**Reading text:**
CDFI: The Community Development Financial Institution received $55 million in the Senate bill. This is equal to last year's CDFI funding level and $15 million more than the House-approved funding level.
Minority Entrepreneurship Legislation Introduced
Legislation intended to bolster entrepreneurship education for minority college students is being considered in the U.S. House and Senate. Congressman Elijah Cummings and Senator John Kerry are sponsoring legislation to create a two-year pilot program that would develop curriculum at historically Black colleges and universities, Tribal colleges and universities and Hispanic-serving institutions as a means of increasing entrepreneurship traditionally underserved communities. In addition to the new curriculum, the $24 million program would help provide capital for graduates to start their own business. Before the summer recess, the Senate version unanimously passed out of the Senate Committee on Small Business and Entrepreneurship. The House version, with 40 Democratic cosponsors, was recently referred to the House Committees on Education and the Workforce and Small Business.

**Directive A:** Write out everything in the legislation passage from "CDFI: The Community" down to "House-approved funding level.".
The legislation passage and the entries are separate, unrelated material.

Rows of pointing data
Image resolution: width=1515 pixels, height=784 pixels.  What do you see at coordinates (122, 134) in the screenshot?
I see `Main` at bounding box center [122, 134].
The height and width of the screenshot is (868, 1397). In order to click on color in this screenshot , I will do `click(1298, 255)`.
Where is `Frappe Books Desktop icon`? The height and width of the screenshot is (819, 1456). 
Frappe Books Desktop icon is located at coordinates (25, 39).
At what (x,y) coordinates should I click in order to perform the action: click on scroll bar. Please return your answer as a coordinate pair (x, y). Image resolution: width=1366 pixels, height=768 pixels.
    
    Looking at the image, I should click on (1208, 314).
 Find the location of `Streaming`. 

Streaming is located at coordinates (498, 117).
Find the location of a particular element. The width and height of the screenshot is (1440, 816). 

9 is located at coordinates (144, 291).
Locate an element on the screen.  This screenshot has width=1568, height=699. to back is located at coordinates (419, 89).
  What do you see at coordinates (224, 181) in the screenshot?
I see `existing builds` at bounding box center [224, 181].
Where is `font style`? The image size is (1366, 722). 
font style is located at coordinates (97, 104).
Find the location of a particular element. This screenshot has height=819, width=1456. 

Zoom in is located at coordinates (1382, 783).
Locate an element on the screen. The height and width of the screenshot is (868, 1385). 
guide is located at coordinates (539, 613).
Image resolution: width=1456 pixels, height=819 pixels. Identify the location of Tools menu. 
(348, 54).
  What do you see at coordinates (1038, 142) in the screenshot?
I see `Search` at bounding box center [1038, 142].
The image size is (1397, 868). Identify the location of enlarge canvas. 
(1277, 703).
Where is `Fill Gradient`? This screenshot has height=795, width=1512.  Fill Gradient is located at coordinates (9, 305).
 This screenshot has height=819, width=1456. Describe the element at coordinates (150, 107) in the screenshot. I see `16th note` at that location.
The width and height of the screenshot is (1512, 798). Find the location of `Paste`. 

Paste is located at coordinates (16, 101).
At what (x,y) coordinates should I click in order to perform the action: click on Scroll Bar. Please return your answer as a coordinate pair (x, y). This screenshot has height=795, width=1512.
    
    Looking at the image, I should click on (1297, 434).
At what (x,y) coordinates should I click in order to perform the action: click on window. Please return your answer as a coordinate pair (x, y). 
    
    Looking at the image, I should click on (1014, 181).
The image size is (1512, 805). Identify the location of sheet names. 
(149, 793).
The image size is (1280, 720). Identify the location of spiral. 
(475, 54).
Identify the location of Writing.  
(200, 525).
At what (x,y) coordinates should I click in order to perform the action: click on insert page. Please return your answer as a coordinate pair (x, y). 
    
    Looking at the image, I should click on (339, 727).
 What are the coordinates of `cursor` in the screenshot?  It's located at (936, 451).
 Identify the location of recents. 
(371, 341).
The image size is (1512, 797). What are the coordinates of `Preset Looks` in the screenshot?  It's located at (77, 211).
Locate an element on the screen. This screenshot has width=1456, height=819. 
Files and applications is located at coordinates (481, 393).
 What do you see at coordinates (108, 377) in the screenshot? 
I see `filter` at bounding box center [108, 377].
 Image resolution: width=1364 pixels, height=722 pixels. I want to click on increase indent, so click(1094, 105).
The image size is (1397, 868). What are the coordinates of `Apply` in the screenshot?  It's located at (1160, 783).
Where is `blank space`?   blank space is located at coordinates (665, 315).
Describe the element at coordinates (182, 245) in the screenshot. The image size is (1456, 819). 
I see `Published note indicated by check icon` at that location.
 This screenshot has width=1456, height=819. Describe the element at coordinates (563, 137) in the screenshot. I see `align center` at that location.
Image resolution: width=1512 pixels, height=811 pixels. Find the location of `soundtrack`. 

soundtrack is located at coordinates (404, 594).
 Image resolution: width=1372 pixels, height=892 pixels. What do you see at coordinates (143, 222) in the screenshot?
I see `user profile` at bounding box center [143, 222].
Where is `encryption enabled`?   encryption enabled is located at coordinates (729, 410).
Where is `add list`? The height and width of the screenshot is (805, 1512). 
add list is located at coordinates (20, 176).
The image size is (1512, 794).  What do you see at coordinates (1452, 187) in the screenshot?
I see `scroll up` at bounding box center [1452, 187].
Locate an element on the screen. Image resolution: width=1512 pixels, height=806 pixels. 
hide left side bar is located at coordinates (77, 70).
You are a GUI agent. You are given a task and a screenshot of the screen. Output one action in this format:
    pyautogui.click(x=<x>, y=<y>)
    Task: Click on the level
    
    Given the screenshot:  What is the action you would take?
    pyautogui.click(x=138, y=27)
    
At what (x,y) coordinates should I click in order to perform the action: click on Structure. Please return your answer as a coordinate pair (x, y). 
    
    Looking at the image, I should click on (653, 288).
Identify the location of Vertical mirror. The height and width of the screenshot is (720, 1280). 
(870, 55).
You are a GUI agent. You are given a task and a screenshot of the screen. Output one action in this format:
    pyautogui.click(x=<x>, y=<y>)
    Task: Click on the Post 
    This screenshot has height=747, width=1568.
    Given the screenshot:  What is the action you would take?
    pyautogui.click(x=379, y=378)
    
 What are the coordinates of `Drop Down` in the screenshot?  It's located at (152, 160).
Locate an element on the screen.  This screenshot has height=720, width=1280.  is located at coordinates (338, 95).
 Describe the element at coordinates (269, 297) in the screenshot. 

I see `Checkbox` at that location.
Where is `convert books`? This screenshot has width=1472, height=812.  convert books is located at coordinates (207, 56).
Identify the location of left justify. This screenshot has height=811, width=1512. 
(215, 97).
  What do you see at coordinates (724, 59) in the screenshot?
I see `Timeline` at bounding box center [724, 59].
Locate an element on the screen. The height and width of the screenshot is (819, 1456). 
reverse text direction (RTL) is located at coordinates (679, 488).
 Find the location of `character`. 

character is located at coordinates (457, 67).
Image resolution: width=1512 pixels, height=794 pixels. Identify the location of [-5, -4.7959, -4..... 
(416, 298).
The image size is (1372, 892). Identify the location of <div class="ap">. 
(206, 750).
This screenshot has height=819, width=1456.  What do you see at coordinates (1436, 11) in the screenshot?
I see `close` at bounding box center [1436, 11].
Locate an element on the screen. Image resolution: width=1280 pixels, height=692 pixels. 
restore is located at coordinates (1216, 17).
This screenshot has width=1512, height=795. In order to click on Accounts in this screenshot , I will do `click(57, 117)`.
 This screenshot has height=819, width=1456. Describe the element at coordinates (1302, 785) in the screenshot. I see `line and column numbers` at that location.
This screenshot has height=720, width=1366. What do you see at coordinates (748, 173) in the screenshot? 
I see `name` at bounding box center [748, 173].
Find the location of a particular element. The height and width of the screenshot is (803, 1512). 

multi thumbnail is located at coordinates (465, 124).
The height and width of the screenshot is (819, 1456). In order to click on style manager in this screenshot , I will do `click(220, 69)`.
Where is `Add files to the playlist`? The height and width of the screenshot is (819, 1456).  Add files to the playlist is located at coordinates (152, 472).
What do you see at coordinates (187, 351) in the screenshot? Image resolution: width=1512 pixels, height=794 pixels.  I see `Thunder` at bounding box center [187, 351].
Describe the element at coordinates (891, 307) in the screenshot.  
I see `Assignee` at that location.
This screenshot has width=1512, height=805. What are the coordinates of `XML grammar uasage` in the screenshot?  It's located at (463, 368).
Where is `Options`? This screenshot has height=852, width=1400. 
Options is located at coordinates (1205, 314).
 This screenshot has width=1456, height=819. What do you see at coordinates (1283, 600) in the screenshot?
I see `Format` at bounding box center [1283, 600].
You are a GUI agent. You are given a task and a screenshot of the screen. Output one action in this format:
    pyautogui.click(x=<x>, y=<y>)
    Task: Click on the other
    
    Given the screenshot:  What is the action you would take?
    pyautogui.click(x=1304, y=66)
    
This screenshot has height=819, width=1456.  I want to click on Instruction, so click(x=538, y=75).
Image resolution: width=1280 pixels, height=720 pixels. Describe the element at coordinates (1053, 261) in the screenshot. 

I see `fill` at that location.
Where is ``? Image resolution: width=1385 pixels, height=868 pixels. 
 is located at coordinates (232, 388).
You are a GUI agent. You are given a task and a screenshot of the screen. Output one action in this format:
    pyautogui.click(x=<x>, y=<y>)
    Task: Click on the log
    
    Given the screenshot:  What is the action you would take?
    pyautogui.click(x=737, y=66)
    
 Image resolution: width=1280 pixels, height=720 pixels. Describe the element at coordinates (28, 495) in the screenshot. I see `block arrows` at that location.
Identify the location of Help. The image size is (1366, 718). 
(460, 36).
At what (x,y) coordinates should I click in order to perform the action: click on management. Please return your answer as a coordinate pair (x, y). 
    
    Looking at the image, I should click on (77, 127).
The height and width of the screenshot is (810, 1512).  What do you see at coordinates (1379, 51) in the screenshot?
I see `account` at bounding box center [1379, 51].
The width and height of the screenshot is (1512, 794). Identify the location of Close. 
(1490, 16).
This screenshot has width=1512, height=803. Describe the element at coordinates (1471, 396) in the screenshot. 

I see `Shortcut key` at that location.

**Directive B:** Give again, word for word, every line of the entries from the one containing "is (868, 1385)." down to the one containing "Paste is located at coordinates (16, 101).", including both of those lines.

**Written solution A:**
CDFI: The Community Development Financial Institution received $55 million in the Senate bill. This is equal to last year's CDFI funding level and $15 million more than the House-approved funding level.

**Written solution B:**
Locate an element on the screen. The height and width of the screenshot is (868, 1385). 
guide is located at coordinates (539, 613).
Image resolution: width=1456 pixels, height=819 pixels. Identify the location of Tools menu. 
(348, 54).
  What do you see at coordinates (1038, 142) in the screenshot?
I see `Search` at bounding box center [1038, 142].
The image size is (1397, 868). Identify the location of enlarge canvas. 
(1277, 703).
Where is `Fill Gradient`? This screenshot has height=795, width=1512.  Fill Gradient is located at coordinates (9, 305).
 This screenshot has height=819, width=1456. Describe the element at coordinates (150, 107) in the screenshot. I see `16th note` at that location.
The width and height of the screenshot is (1512, 798). Find the location of `Paste`. 

Paste is located at coordinates (16, 101).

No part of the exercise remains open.